Cinema complex on outskirts of Paris heralded as “Hollywood à la Française” has been operational since the beginning of the summer.
Luc Besson officially opened the Cité du Cinéma complex on the outskirts of Paris on Friday, a decade after he first mooted the ambitious project.
“I’m feeling rather emotional,” Besson told guests at the inauguration ceremony in the vast atrium of the refurbished 1930s electricity plant around which the complex is built.
“This has been a long journey involving the support and efforts of hundreds if not thousands of people, all of whom I would like to thank,” said Besson, who bought the site on which the complex is built in 2006 having used it for the shoots of The Last Combat and Léon in the 1980s and 1990s.
He said on Friday he had been prompted to spearhead the project after being forced to shoot The Fifth Element in Britain in the late 1990s because no suitable facilities existed in France.
It took Besson another four years to find finance for the project. In 2010, state investment fund La Caisse des dépôts et consignations andconstruction company Vinci boarded the project for the refurbishment of the overall site.
The nine stages of the Studios de Paris, at the heart of the cinema complex, are co-owned by Besson’s holding company Frontline, EuropaCorp, the Euro Media Group and the Quinta Group of Tarak Ben Ammar, who was also present at Friday’s inauguration.
The state-of-the-art studios - featuring spacious rigging systems and three-metre deep pits — have been operational since the summer. Taken 2 passed through briefly at the beginning of the summer, followed by Smurfs 2 and French comedy Vingt ans d’ecart (It Boy).
Besson began shooting his Robert De Niro and Michelle Pfeiffer-starring mafia comedy Malavita on September 7.
Alongside the studios, the site also houses EuropaCorp’s new headquarters, the prestigious Louis Lumière film school, Besson’s new cinema academy and a branch of his Normandy-based, post-production facility Digital Factory.

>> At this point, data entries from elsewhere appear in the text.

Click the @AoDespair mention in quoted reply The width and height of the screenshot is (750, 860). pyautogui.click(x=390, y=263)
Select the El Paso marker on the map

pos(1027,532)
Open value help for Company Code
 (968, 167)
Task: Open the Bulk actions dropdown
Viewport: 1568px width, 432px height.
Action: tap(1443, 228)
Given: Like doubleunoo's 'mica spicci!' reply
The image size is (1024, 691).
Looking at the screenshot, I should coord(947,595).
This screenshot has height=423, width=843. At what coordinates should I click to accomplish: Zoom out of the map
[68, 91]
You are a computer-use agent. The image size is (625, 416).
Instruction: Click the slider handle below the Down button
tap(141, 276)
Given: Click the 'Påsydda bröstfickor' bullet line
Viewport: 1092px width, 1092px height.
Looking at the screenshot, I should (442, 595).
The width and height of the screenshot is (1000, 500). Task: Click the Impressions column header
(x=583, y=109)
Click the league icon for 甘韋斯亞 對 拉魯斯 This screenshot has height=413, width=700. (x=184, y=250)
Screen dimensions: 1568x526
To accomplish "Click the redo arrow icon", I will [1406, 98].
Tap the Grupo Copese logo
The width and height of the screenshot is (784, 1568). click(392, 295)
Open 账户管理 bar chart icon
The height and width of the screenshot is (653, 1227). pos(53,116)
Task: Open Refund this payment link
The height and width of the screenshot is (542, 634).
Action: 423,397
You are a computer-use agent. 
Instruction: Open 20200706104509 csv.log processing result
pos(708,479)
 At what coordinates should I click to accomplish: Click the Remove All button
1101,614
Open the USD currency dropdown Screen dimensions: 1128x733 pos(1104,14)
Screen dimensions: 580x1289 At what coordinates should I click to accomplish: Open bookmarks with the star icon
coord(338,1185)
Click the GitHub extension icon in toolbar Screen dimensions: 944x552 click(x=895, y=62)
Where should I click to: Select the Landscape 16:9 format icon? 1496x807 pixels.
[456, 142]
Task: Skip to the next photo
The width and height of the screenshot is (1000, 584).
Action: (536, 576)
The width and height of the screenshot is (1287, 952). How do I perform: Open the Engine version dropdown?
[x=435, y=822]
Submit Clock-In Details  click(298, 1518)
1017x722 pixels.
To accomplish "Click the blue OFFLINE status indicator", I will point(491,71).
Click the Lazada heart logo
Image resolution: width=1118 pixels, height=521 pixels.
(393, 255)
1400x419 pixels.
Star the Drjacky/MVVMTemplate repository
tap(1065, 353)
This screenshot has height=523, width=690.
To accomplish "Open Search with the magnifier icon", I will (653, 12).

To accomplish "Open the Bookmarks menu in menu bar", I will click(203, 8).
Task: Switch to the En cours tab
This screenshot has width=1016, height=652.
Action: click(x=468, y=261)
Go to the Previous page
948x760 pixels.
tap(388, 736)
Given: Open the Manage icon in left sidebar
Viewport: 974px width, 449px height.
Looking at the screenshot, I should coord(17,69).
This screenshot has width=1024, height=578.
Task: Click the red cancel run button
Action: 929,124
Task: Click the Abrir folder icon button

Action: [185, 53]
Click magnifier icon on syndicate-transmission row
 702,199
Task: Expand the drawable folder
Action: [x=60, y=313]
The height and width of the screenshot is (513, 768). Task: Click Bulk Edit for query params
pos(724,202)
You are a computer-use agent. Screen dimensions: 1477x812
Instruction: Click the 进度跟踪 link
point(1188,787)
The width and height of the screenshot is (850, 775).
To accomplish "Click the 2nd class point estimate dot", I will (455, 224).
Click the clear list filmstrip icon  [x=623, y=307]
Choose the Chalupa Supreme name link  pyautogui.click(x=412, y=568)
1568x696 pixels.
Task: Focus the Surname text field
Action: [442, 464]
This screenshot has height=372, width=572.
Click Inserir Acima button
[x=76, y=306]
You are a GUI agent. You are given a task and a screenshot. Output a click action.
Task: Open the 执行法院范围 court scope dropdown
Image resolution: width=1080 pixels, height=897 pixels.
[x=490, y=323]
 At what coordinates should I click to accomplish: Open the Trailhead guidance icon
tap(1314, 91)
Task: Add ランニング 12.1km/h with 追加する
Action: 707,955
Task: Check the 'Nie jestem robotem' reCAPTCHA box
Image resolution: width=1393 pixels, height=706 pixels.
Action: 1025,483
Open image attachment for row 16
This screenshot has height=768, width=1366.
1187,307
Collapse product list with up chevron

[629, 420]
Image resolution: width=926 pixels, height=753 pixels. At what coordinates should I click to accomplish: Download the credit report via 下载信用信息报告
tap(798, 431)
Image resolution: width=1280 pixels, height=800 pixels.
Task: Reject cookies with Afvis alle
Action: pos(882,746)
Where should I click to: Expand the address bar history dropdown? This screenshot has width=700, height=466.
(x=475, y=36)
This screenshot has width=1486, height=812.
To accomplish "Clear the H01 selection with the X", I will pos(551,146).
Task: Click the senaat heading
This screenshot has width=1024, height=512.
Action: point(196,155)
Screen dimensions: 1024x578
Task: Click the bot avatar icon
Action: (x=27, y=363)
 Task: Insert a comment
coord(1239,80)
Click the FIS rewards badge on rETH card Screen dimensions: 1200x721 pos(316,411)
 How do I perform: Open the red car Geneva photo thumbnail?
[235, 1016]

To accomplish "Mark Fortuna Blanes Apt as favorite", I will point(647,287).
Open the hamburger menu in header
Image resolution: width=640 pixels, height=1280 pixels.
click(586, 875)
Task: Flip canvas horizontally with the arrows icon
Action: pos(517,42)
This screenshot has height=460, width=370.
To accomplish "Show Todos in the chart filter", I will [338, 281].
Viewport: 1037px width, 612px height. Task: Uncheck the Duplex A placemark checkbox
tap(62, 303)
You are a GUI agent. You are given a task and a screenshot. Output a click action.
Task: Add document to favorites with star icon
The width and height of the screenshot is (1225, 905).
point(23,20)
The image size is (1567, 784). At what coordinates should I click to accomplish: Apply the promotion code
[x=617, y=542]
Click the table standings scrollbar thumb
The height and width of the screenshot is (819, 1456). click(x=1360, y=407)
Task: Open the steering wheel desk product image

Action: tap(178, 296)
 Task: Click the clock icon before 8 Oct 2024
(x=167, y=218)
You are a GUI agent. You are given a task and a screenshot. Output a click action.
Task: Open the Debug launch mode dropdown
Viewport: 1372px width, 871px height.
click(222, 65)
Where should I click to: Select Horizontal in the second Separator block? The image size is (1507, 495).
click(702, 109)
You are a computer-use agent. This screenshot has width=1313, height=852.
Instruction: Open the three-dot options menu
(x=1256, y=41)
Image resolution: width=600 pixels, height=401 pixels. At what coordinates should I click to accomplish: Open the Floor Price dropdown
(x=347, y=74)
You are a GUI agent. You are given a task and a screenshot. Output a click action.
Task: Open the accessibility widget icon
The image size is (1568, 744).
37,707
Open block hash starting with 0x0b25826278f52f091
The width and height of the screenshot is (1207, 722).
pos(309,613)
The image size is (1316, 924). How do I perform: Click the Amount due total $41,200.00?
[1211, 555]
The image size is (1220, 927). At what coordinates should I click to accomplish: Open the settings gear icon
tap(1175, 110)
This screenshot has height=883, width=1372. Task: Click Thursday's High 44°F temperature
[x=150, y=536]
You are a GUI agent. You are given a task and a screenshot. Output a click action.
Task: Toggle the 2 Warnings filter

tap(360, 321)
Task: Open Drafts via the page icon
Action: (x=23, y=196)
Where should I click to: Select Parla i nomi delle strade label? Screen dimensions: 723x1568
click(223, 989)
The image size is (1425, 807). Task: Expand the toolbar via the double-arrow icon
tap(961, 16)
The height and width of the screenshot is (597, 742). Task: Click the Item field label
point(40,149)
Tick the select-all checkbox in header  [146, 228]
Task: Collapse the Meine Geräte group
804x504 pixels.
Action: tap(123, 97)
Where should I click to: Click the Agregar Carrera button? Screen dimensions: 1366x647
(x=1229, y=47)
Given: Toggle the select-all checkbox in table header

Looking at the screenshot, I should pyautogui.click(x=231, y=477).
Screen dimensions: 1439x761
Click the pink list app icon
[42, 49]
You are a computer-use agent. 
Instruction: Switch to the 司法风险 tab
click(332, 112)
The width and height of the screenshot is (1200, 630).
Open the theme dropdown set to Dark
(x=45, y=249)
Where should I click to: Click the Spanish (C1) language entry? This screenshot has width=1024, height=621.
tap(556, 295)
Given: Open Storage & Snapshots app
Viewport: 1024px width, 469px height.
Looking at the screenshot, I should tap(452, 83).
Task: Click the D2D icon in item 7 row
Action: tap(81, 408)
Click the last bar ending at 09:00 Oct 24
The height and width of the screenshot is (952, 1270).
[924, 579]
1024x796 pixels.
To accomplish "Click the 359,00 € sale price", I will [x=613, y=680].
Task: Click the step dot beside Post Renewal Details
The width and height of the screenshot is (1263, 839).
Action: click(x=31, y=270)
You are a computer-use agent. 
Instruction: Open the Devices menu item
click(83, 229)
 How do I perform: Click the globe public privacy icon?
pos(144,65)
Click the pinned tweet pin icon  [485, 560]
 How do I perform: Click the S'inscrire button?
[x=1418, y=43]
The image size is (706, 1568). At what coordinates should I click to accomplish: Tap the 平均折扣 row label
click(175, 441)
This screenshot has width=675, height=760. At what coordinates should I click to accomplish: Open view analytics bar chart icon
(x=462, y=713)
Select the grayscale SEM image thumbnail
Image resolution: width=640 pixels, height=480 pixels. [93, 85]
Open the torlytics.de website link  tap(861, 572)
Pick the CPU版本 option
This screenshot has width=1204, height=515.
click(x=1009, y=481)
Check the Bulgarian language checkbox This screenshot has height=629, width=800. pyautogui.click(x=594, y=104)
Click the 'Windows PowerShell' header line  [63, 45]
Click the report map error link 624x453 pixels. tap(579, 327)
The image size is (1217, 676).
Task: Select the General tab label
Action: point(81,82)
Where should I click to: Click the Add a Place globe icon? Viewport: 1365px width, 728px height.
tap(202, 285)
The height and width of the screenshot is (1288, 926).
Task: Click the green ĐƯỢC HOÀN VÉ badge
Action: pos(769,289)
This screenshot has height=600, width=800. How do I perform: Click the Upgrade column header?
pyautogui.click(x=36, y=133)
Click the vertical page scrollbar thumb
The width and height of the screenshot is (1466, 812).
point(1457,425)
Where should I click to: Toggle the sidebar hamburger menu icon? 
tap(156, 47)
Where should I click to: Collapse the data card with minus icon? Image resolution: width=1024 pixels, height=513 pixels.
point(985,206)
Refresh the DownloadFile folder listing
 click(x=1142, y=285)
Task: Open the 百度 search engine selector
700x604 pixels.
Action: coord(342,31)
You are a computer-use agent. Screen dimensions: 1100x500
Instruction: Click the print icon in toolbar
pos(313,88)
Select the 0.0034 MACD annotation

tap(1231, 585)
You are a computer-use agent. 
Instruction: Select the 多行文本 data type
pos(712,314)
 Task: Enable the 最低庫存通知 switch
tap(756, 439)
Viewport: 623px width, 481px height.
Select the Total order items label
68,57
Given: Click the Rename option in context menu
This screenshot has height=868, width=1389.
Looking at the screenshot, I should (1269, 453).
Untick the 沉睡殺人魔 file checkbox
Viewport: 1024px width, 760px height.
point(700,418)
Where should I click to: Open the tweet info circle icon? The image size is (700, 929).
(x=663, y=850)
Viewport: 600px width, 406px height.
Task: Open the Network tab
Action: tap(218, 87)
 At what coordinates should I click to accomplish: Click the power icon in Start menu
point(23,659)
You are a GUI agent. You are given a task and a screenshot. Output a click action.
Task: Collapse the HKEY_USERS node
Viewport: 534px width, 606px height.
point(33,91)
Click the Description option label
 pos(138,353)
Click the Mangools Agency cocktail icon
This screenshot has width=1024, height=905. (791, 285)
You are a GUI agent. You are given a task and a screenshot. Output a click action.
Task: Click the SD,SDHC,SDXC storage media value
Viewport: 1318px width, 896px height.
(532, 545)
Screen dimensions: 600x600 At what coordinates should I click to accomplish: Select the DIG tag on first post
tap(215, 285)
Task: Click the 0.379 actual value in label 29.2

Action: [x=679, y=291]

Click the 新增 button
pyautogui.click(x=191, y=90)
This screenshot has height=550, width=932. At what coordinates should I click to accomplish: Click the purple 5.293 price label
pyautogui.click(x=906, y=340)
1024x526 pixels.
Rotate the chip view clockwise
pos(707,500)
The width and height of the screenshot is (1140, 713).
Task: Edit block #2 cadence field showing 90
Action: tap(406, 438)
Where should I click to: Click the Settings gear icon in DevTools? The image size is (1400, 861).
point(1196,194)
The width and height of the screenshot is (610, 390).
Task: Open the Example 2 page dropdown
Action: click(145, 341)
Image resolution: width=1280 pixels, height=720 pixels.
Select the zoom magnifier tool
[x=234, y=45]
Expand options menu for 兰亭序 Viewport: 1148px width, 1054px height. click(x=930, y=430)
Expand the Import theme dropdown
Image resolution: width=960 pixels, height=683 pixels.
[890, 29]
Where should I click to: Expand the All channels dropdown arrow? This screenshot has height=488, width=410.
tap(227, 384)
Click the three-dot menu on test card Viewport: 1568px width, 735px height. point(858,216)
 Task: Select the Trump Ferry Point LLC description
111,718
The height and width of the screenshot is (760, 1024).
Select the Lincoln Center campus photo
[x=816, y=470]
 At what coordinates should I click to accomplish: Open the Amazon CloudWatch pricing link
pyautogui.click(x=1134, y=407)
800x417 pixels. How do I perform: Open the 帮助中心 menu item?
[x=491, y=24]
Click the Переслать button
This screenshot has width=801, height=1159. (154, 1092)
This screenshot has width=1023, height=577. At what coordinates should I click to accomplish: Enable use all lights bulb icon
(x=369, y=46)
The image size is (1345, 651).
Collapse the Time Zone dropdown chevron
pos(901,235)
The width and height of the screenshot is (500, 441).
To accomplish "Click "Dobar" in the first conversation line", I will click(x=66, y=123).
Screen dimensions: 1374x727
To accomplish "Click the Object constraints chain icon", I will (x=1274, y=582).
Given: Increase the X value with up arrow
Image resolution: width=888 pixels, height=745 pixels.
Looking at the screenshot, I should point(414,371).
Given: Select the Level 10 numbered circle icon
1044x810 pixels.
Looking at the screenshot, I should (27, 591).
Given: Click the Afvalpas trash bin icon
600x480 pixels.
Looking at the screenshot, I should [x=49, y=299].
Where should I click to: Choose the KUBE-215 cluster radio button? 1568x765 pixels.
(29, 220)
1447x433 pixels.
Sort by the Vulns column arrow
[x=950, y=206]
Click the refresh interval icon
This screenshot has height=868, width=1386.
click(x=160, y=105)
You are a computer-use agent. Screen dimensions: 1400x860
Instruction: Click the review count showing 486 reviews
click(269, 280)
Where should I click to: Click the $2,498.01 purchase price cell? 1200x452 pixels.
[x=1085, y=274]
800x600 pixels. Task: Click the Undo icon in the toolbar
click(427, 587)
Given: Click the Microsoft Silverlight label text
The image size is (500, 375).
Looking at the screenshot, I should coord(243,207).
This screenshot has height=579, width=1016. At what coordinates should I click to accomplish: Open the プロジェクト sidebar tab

There is also office space aimed at independent production and post-production companies. First tenants include the companies of actor-producer Jamel Debbouze and long-time Besson collaborator director-producer Ariel Zeitoun.
The key challenge facing the Studios de Paris is to attract productions from outside the EuropaCorp stable in the face of tough competition from across Europe.
The whole of the French film industry is currently lobbying the government to take the cap off local tax incentives offering a 20% rebate on certain production costs.
At present, international productions can claim back up to €4m ($5.1m) and French productions, €1m ($1.2m).
The impact of this is two-fold: big budget French productions are de-localising to take advantage of more generous tax breaks elsewhere.
For example, an upcoming remake of the 1960s French hit Angélique, to be directed by Cité du Cinéma resident Zeitoun and star Nora Arnezeder and Gérard Lanvin, will be shot in Prague rather than Paris.
US productions continue to favour studios on continental Europe and in the UK where there are better incentives.
“Unless we can convince the government to change the ceiling we are going to continue losing out to more financially competitive options abroad even if the quality of our technicians and facilities is the highest in the world,” said Thierry de Segonzac, president of the technical industries union.
Olivier-René Veillon, executive director of the Ile de France Film Commission, concurred: “I think the ceiling in France needs to lifted completely… we need to be pragmatic like our friends in Britain.”
French Culture Minister Aurélie Filippetti did not attend Friday’s inauguration ceremony. The move was interpreted by the French press as the left-wing minister distancing herself from a project which had received backing from President Nicolas Sarkozy and his centre-right government prior to the arrival of the Socialists in power in May.
Besson, however, read out a supportive message from the minister in which she promised to visit at a later date. Sources close to the rebate lobbying efforts told Screen that Filippetti’s cabinet had suggested the government was open to a modification of the existing film tax incentives.
In the meantime, the partners of Studios de Paris are busy tapping into their networks to busy promote the facilities at home and abroad.
In early September, Mission Impossible producer Paula Wagner spent a day visiting the studios on route for the Deauville American Film Festival where she was a guest of honour.
“Paula Wagner is one of the few American producers who has worked in all the major facilities across Europe,” commented Veillon, who accompanied Wagner on the tour. “I don’t like to speak on her behalf but she said they were some of the best facilities she had ever visited.”
The inauguration celebrations continue on Friday evening with a VIP dinner in the atrium to be attended by local French stars such as Sophie Marceau, US actress Dianna Agron and Fox Filmed Entertainment chief Jim Gianopulos.